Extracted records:
————
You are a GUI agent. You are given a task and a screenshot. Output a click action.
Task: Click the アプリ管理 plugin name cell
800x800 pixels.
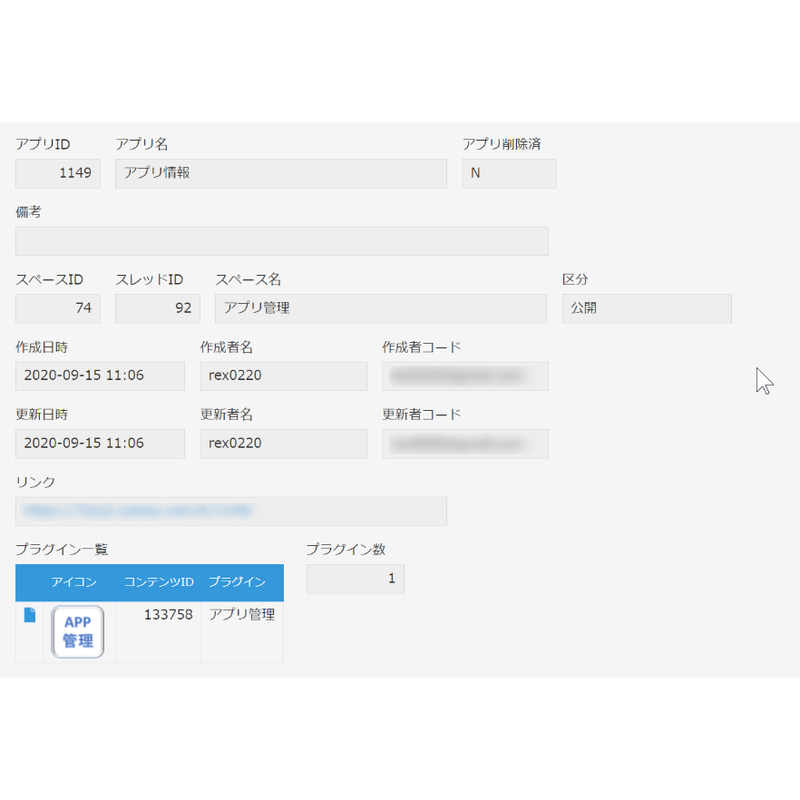pos(241,615)
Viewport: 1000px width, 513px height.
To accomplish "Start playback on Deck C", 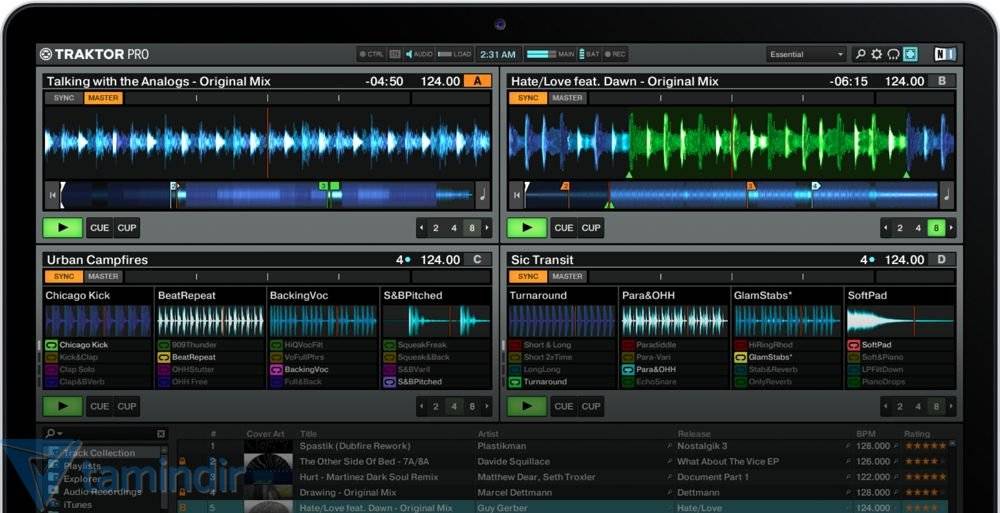I will tap(63, 407).
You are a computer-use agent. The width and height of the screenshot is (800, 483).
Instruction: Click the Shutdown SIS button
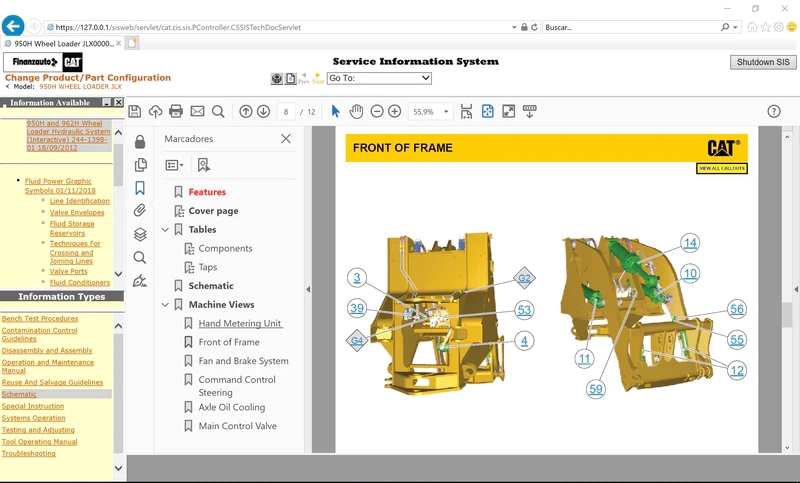[x=763, y=62]
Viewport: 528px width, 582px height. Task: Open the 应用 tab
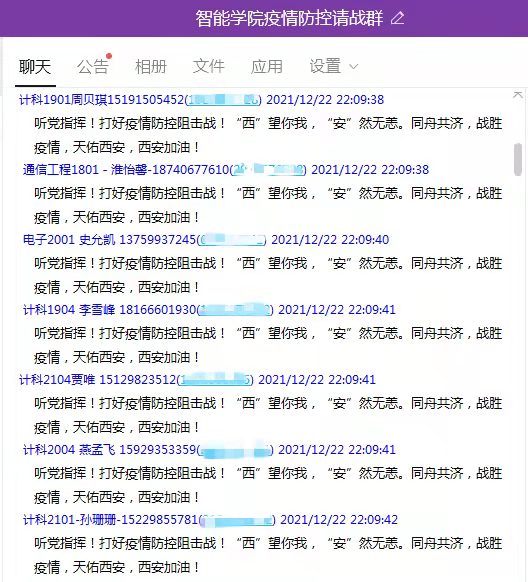point(267,67)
————
* WHAT TO WORK ON
The lines you need are those with the word "screenshot"; list them from the entries.

* THE ANSWER
You are a GUI agent. You are given a task and a screenshot. Output a click action.
You are a computer-use agent. The width and height of the screenshot is (800, 483).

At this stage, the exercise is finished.